Petroleum products are the top import from Africa; clothing is No. 2. Sub-Saharan Africa exported more than $1.2 billion in apparel under AGOA in 2003, an almost 50 percent jump from 2002, but still less than 2 percent of U.S. imports.

Lesotho, a small, landlocked nation in southern Africa, sees the program as a symbol of U.S. commitment to the continent and as the most successful poverty alleviation in the nation’s history.

Exports, more than 90 percent of which are clothing, rose to nearly $400 million last year from $140 million in 2000, and apparel employment has risen to 50,000 jobs from 20,000, said Tumelo Raboletsi, the second-highest official at the Lesotho Embassy in Washington.

“Unless [Congress] act now, all that has been said about the U.S. helping the poorest nations will … be rolled back. The repercussions will be terrible,” Mr. Raboletsi said.

Already some $40 million in orders have been canceled or placed on hold in Lesotho because of uncertainty, he said.

U.S. companies are contemplating worst-case scenarios.

“If [AGOA] doesn’t move ahead … by the end of the summer, we’re going to be forced to pull out,” said Jeff Streader, vice president of global sourcing for VF Corp.

VF sells clothes under Nautica, the North Face, Wrangler and other brands. The company imports clothing worth about $50 million in retail sales under AGOA. That is less than 1 percent of VF’s imports, but helps support roughly 20 African factories, Mr. Streader said.

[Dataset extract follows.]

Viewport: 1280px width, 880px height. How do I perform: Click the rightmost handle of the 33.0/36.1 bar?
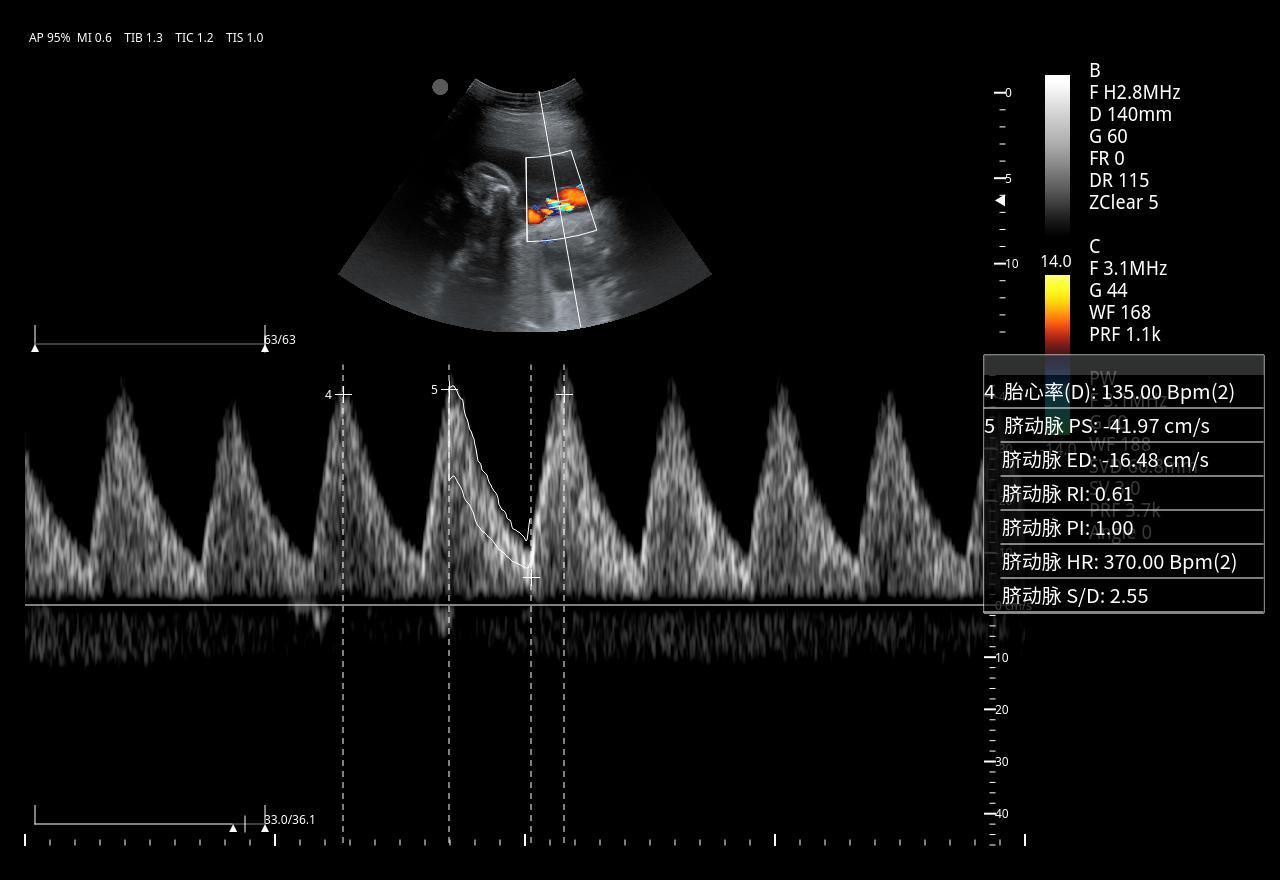click(x=265, y=828)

Those imports are not economically feasible without AGOA, and VF cannot effectively run worldwide sourcing operations simply hoping the legislation will pass, he said.

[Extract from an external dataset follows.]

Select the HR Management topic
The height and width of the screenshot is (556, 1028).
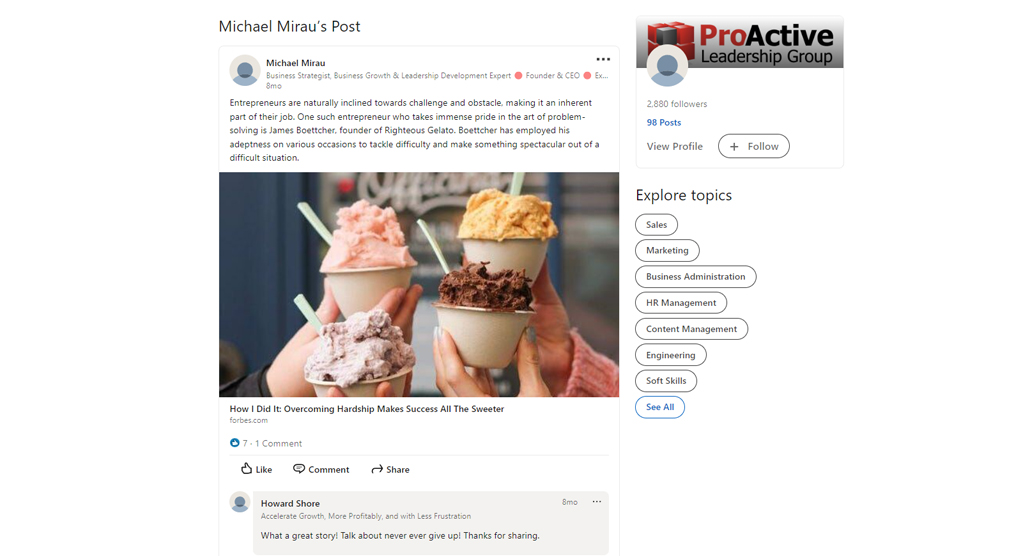(x=681, y=303)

President Bush wants AGOA’s fabric provisions and the overall act extended so that businesses can make long-term commitments to the region.

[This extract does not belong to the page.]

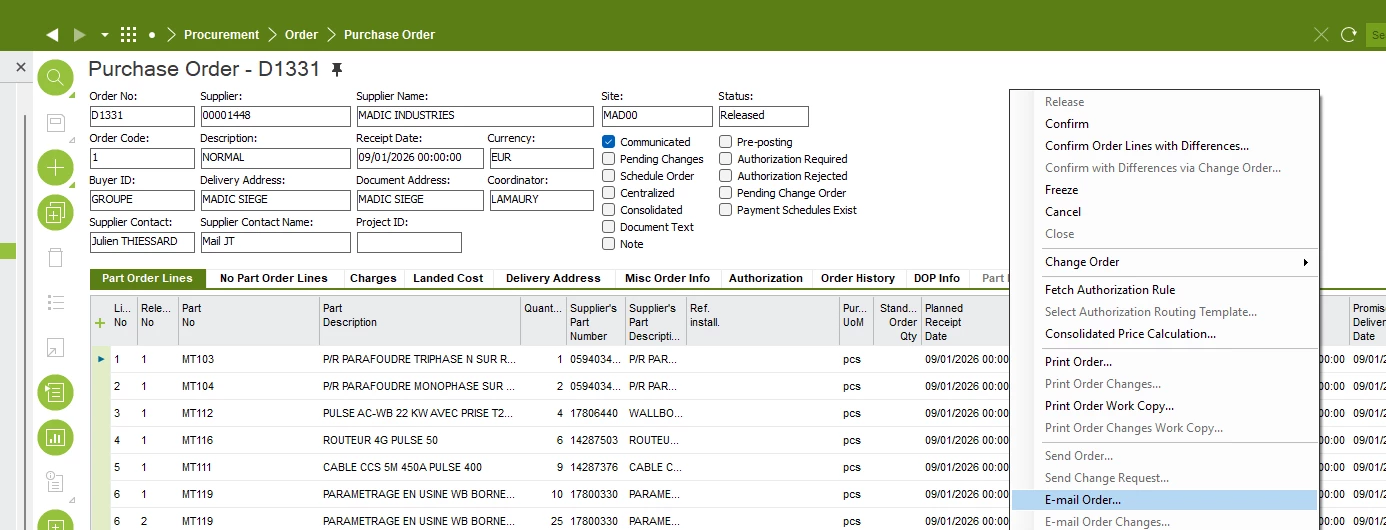Screen dimensions: 1386x530
Task: Click the green plus New record icon
Action: 55,167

The House Ways and Means Committee on May 5 passed a new AGOA bill by a voice vote with strong support from the panel’s chairman, Rep. Bill Thomas, California Republican, and the ranking Democrat, Rep. Charles B. Rangel of New York — politicians often on opposite sides of the same issue. The House measure would extend AGOA to 2015 and resolve fabric provisions that are threatening clothing exports.

“I expect to bring this bipartisan bill to the House floor quickly and expect it to become law without much opposition,” Mr. Thomas said then.

But the picture is different in the Senate, where AGOA is popular but attempts at economy-related legislation have turned into partisan fights on wider policy issues.

“I’m afraid that any attempt to move a broad AGOA bill … will also be bogged down with unrelated issues and objections,” said Sen. Charles E. Grassley, Iowa Republican and chairman of the Finance Committee, which has jurisdiction over trade.

Mr. Grassley last week said he strongly supports a new AGOA bill, but time may be too short. He would at least like to see Congress resolve the fabric provisions of the current program with a procedural move known as unanimous consent.

A single senator can block such a vote, making any outcome uncertain.

“It will be very difficult for the legislation to go through Congress this year, but we remain hopeful,” Mr. Raboletsi said.